The primary aim of this PhD is to critically review the current research on fracture properties of composite materials and the experimental methods to improve them, alongside developing new approaches to enhance these properties. External environmental factors, such as humidity, pressure, and temperature, will also be key variables. Under the guidance of the supervisor, the candidate will conduct experimental tests on composite samples to evaluate properties like crack propagation speed, G_I,C and G_II,C (mode I and mode II fracture toughness respectively). Double Cantilever Beam (DCB) and End Notch Flexure (ELS) tests will be performed using the Laboratory of Testing Materials and Structures. These experiments will contribute to the development of multiscale computational models for simulating crack propagation and establishing reliable methods to predict the residual strength of composite structures.

The simulations, performed in Ansys at the University of Southampton, will model the micro-scale behavior of individual fibers within the matrix (interfacial shear strength) to predict the composite’s macro-scale behavior against experimental values. Ideal candidates should hold a Master’s degree in Mechanical or Aerospace Engineering, though graduates in Materials Science with background knowledge in Continuum Mechanics/Elasticity are also well-suited. By the end of the PhD, the candidate will have gained strong skills in experimental mechanics, test management, materials characterization, and numerical modeling, particularly finite element analysis. They will also be equipped to conduct independent, complex experimental/numerical research projects.

Entry Requirements

A very good undergraduate degree (at least a UK 2:1 honours degree, or its international equivalent).

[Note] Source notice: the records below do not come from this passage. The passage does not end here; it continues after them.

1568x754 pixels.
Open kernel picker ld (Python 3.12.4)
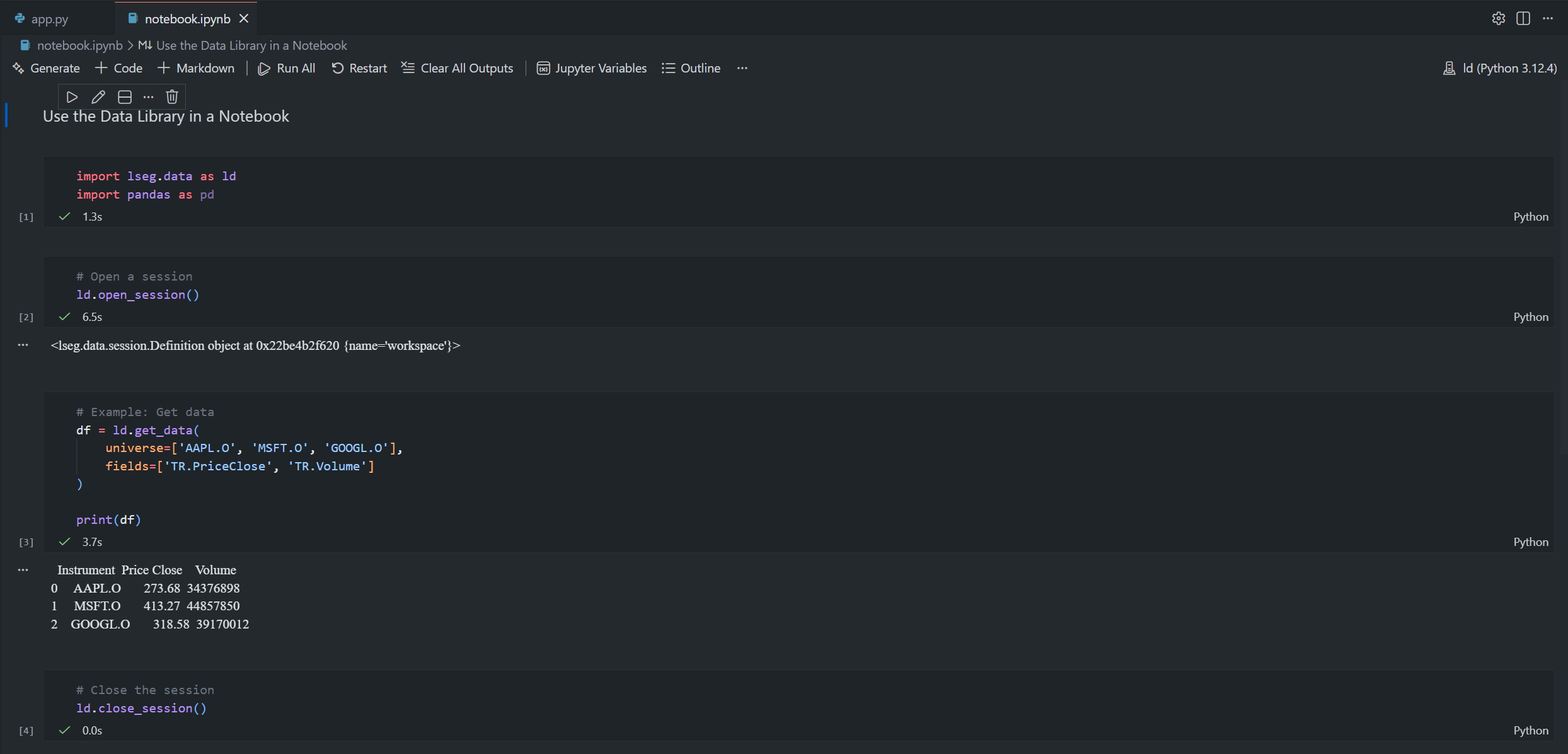pos(1500,68)
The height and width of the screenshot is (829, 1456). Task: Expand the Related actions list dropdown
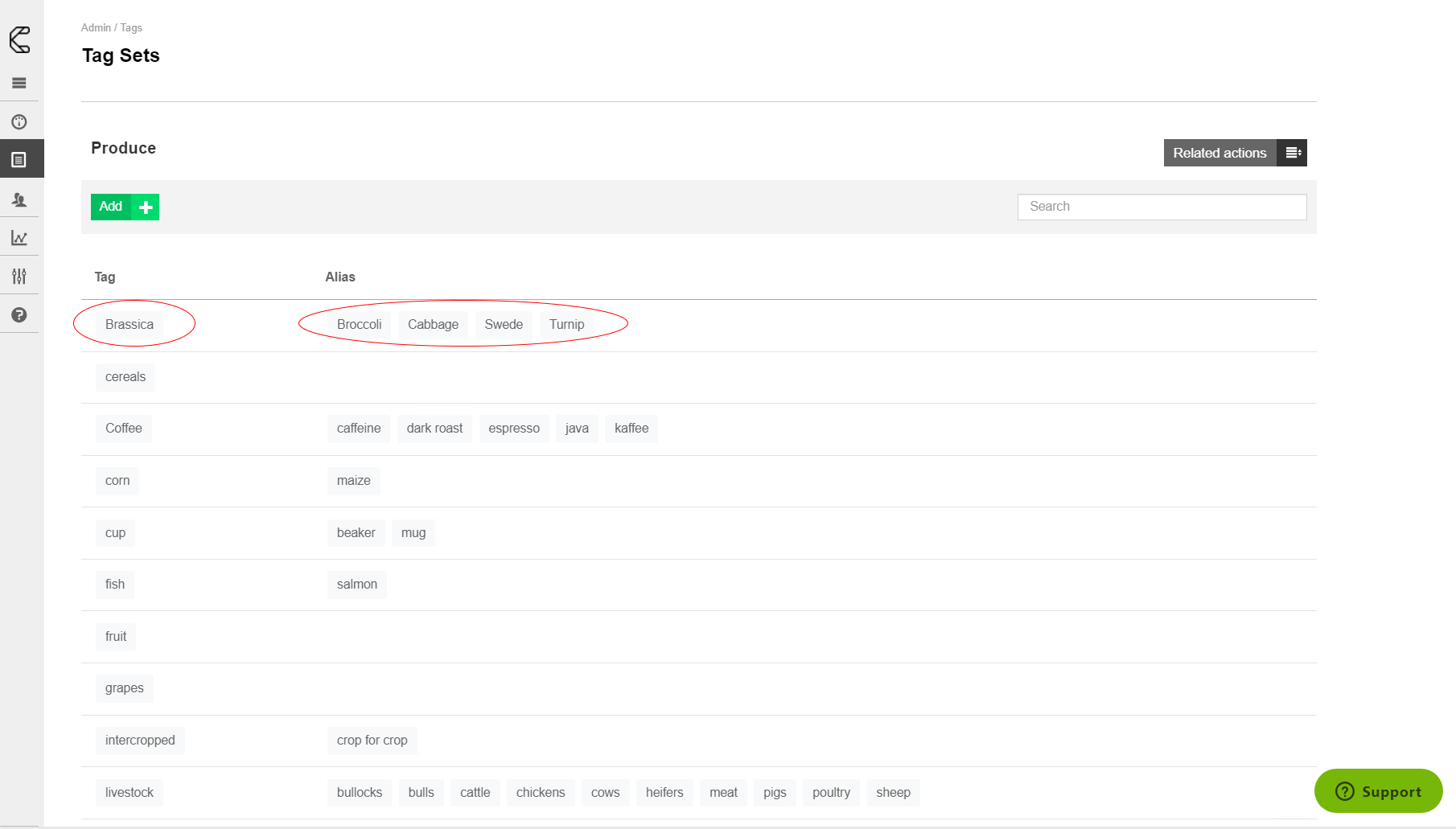[1292, 153]
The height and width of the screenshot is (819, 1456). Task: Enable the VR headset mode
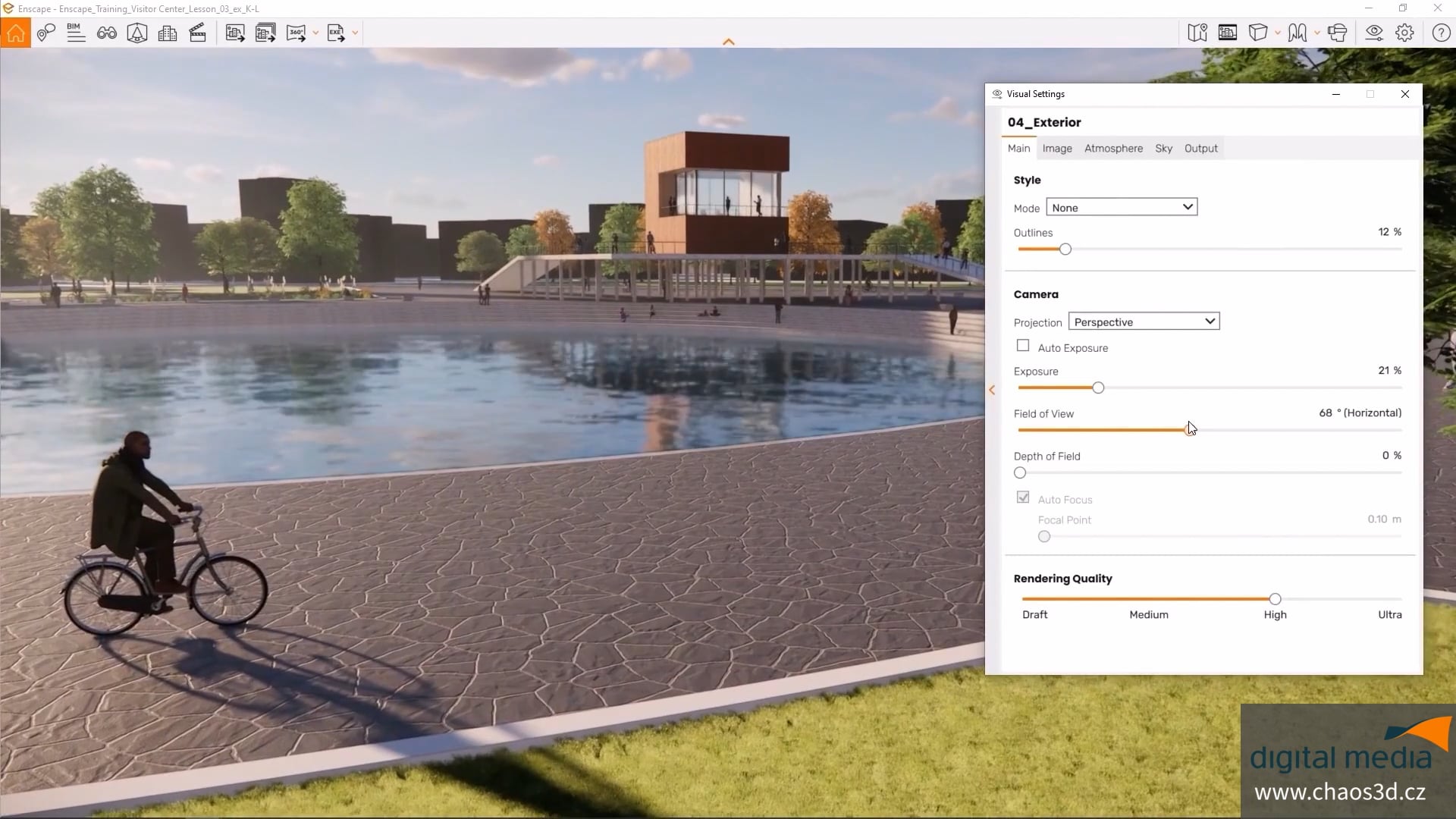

Closing date: 31 August 2025. 

Applications will be considered in the order that they are received, the position will be considered filled when a suitable candidate has been identified.

Funding: We offer a range of funding opportunities for both UK and international students, including Bursaries and Scholarships.

For more information please visit PhD Scholarships | Doctoral College | University of Southampton

Funding will be awarded on a rolling basis, so apply early for the best opportunity to be considered.

How To Apply

Apply online, by clicking the 'Apply' button, above. 

Select programme type (Research), 2025/26, Faculty of Engineering and Physical Sciences, next page select “PhD Engineering & Environment (Full time)”.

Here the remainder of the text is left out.